MINNEAPOLIS—The smallest player on the court came up huge in the biggest moments for South Carolina.
UConn opened the fourth quarter with a quick basket to cut South Carolina’s lead to seven in the NCAA title game Sunday night. The Huskies, with a pedigree unmatched in women’s college basketball, were trying to overcome a huge size disadvantage that put them in a double-digit hole early in the game.
Then, 5-foot-7 Destanni Henderson stepped up—and buried them. And led the Gamecocks to a 64-49 victory.
South Carolina’s senior point guard followed the UConn bucket with a driving layup, slicing her way through the lane, using her slight frame to shield the ball from a defender as she approached the hoop.
On the next trip down the court, the Gamecocks’ Aliyah Boston—the AP National Player of the Year—blocked a shot at the top of the key. Henderson sprinted behind the defense, hauled in Boston’s outlet pass, and made another layup—uncontested this time.
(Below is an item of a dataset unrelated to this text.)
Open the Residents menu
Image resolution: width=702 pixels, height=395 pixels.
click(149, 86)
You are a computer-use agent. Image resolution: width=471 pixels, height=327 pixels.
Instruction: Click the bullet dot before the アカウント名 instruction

Later in the fourth quarter, Henderson scored again on consecutive possessions, with a long jump shot and another layup. The second basket pushed South Carolina’s lead to 16 with 4:18 to play, essentially ending the hopes of the Huskies, who didn’t get closer than 10 the rest of the way.
Henderson finished with a career-high 26 points, shooting 9 of 20 from the field as the Gamecocks won their second national title. She added four assists and helped hold Paige Bueckers to 14 points, teaming with junior Brea Beal to keep the UConn star in check most of the night.
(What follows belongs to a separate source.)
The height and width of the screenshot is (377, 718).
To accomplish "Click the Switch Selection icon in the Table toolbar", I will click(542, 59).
“She was super aggressive on both sides of the basketball,” Gamecocks coach Dawn Staley said. “We started her off on Paige, and Plan B was to put a bigger body on her like Brea Beal, but we didn’t really have to do that because (Henderson) was super focused on making it really hard for her.”
Henderson provided a hint of things to come when she opened the game with a 3-pointer. She did it again to start the second quarter, then hit another 3 to put South Carolina up 30-12 just 12:25 into the game.
“I feel like my teammates just put me in a good position to score the basketball,” Henderson said. “I just found open gaps and when they collapsed in the paint, Aliyah or whoever it was passing the ball just found me out in the corner and I just let it fly.”
Many of her points proved to be timely. A 10-0 run late in the third quarter pulled UConn within 43-37. But Henderson scored the last three points of the quarter on a free throw and another coast-to-coast layup to restore order.
“She’s a quiet soul, a smooth operator,” Staley said. “She had a different look this tournament because she knew it was going to be her last tournament. So each and every game … she was locked in.”